Arrive 1981 et la victoire de Mitterrand. Fallait-il aller au gouvernement? Maintenant je dis non, mais à l’époque ce n’était pas ma position, bien que n’ayant pas voter pour Mitterrand au 2 ième tour. Certains vieux camarades de l’époque regrettaient la non-présence de ministres communistes au moment du Front Populaire. D’autre part’ ils signalaient l’immense apport des ministres communistes à la Libération. Un ministre Communiste, c’est autre chose pour le Peuple. Même MG.Buffet avec la gauche plurielle a apporté autre chose comme ministre des sports. C’est reconnu par toute la communauté sportive.
Dans les entreprises, la CGT, y compris, nous conseillait de ne pas trop en faire! On a appelé cela l'”Etat de grâce”Résultat, les ministres communistes ont été obligés de quitter. Apparemment, certains avaient pris goût. Je dois quand même dire qu’ils ont fait du bon travail. Je ne crois pas que les fonctionnaires ont à se plaindre du passage d’Anicet Le Pors. La santé n’a pas à se plaindre de Jack Ralite.
J’ai cité MG.Buffet au moment de la Gauche plurielle. Faut-il évoquer l’apport de JC Gayssot. Pour moi il ne fait pas partie des ministres différents. Alors qu’il était ministre des Transports je me souviens d’une de ces déclarations: “je ne serais jamais ministre de la privatisation”. La 1ière entreprise publique attaquée dépendait de son ministère, Air-France. Qu’a fait JC.Gayssot?
Je décernerai quand même un mauvais point à MG.Buffet. Alors qu’elle était candidate à l’Election présidentielle, elle est passée dans une émission sur France-Culture. Sa réflexion sur Cuba ne fut pas des plus heureuses.
Je ne voudrais pas terminer sans revenir sur l’UE. Certains vont me reprocher de tenir des propos passéistes. Ils ont raison. Mais , à mon avis, il faut remonter loin pour trouver les racines du mal.
Nous avons appelé à voter “NON” à Mastricht en 1992. C’était tout à l’honneur du PCF. En 2005, le “Non” l’a emporté. Le PCF a appelé à voter “NON”. Mais on ne peut pas dire qu’il ce soit engagé à fond. On va me parler d’indépendance syndicale, je veux bien, mais il me revient en mémoire la bataille de chiens entre la section des retraités CGT du Finistère contre le sécrétaire de l’UD, membre aussi du PCF. Il s’opposait à notre appel à voter NON.

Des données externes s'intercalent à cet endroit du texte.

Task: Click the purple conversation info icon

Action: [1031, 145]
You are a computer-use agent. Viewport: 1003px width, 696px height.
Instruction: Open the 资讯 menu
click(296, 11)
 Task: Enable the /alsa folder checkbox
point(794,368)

En 1999, la confédération CGT a quitté la FSM pour intégrer la CES, je ne souviens pas d’une réaction du PCF. Là encore, il ne s’agit pas d’une erreur, mais d’un choix politique. Avec maintenant Laurent Berger, de la CFDT’ comme sécrétaire général, la CGT est pieds et poings liés à cet organisme courroie de transmission des directives européennes.

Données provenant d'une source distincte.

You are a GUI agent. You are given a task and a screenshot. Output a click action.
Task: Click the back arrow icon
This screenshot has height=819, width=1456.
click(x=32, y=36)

Les membres du PCF favorables à l’UE espèrent toujours qu’ils imposeront la question sociale aux instances de l’UE. Si le réve est parfois permis, dans certaines circonstances, là il s’agit d’une faute regrettable.

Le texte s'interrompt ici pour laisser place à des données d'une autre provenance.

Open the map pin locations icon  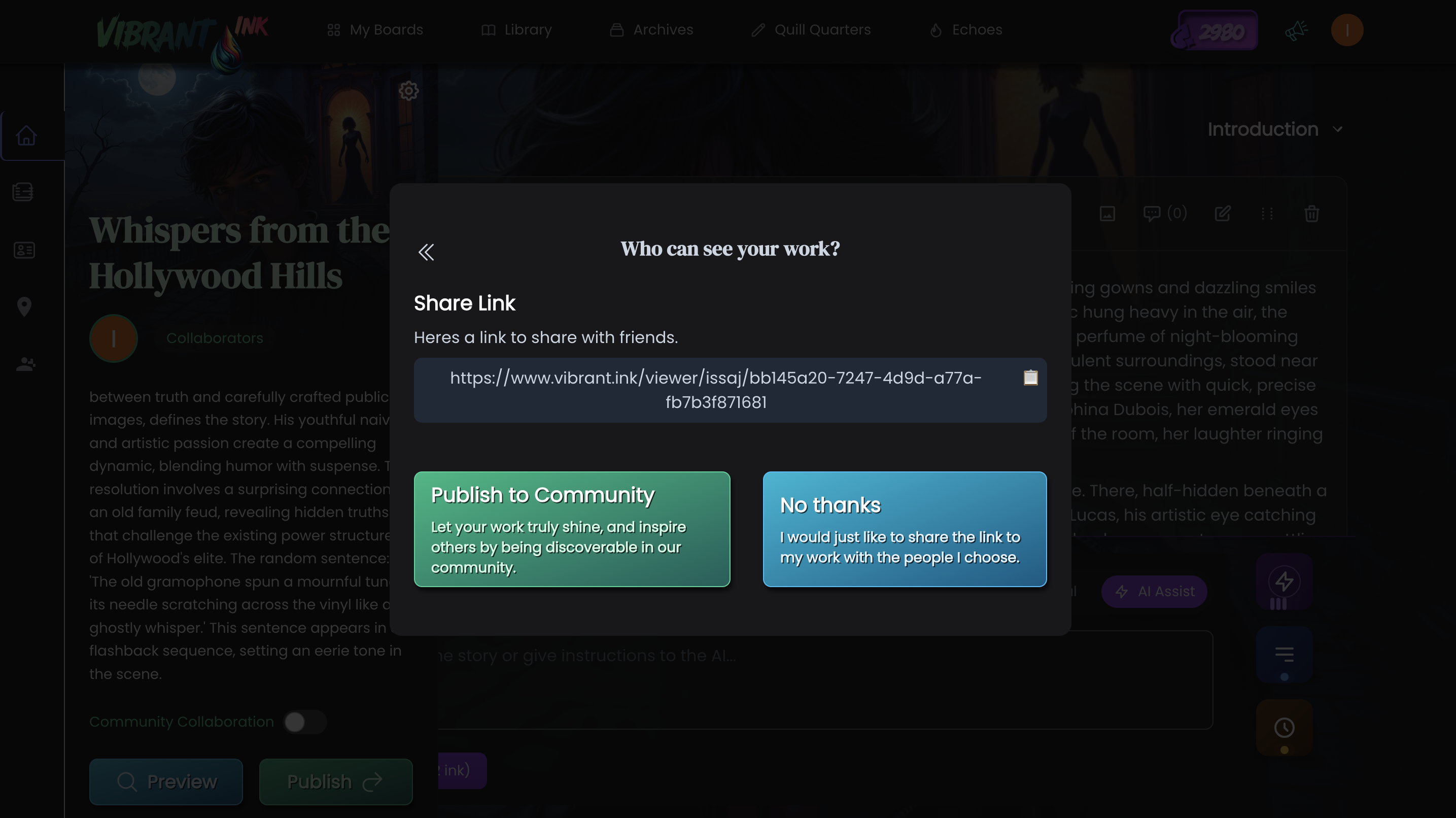pos(24,306)
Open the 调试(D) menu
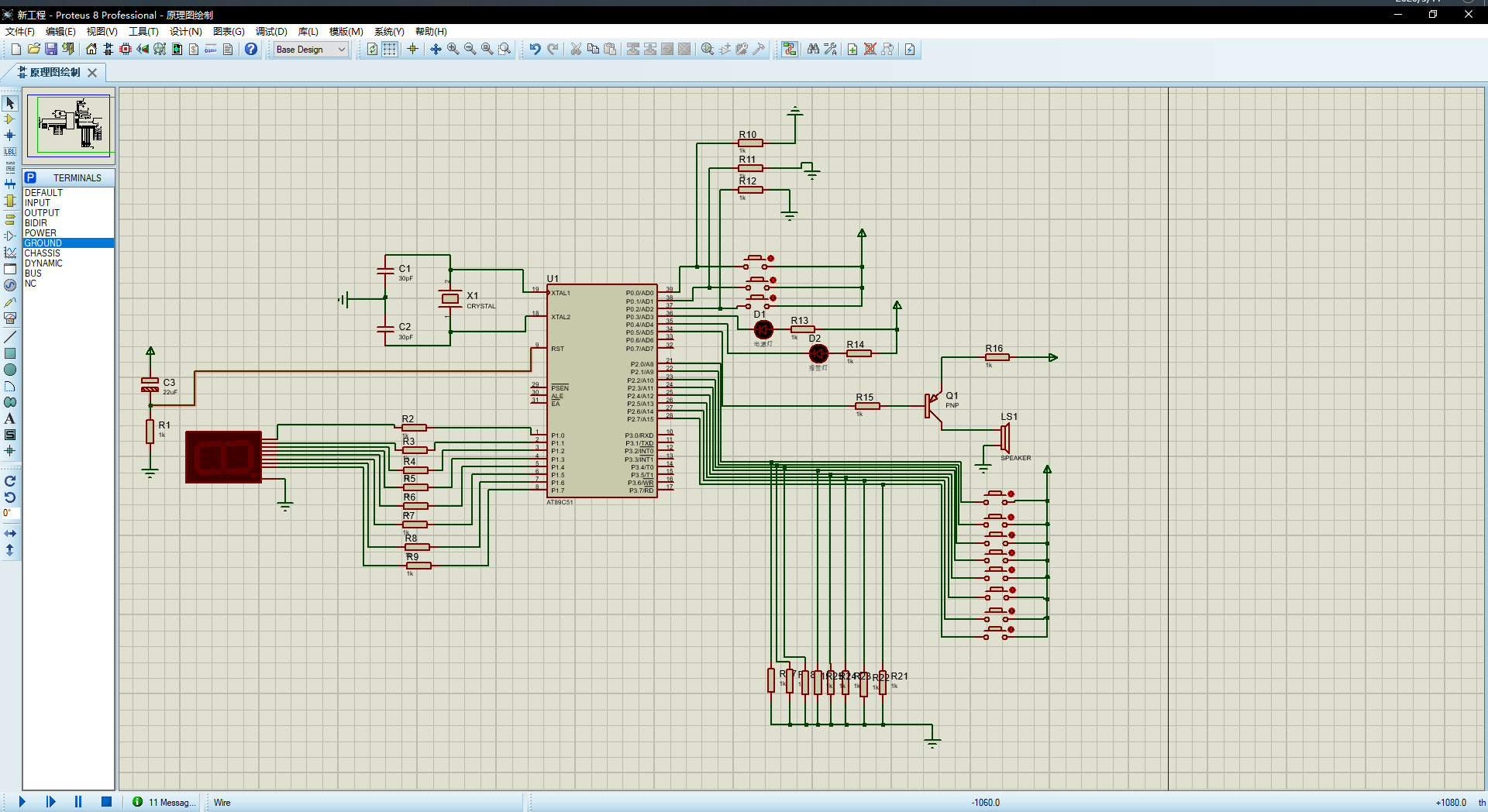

Un argument revient souvent concernant la mondialisation, incluant l’UE; “regardez, la faim dans le monde a reculé, l’alphabétisation a progressé”. C’est oublié bien vite dans quel pays ces progrès ont principalement eu lieu: La Chine, le Vietnam, Cuba, le Vénézuela, Pourquoi l’Inde ne manifeste pas de progrès notables, sauf dans la région du Kerala, comme par hasard dirigé par les communistes. La Bolivie et le Brésil avaient jusqu’à présent progresser. Malheureusement, je crains un certain recul sans tarder. De plus, c’est un alibi pour les entreprises qui délocalisent.
Voila les réflexions d’un vieux camarade, qui ne peut plus grand’chose sur le terrain, mais qui utilise un outil moderne pour dire un peu ce qu’il a sur le coeur.
A l’instar de Danielle, j’ai confiance dans la jeunesse. Il y aura bien un jour des Maurice Thorez, Ambroise Croisat, Marcel Paul, etc…qui pousseront la porte et diront; C’EST L’HEURE DU SOCIALISME!!!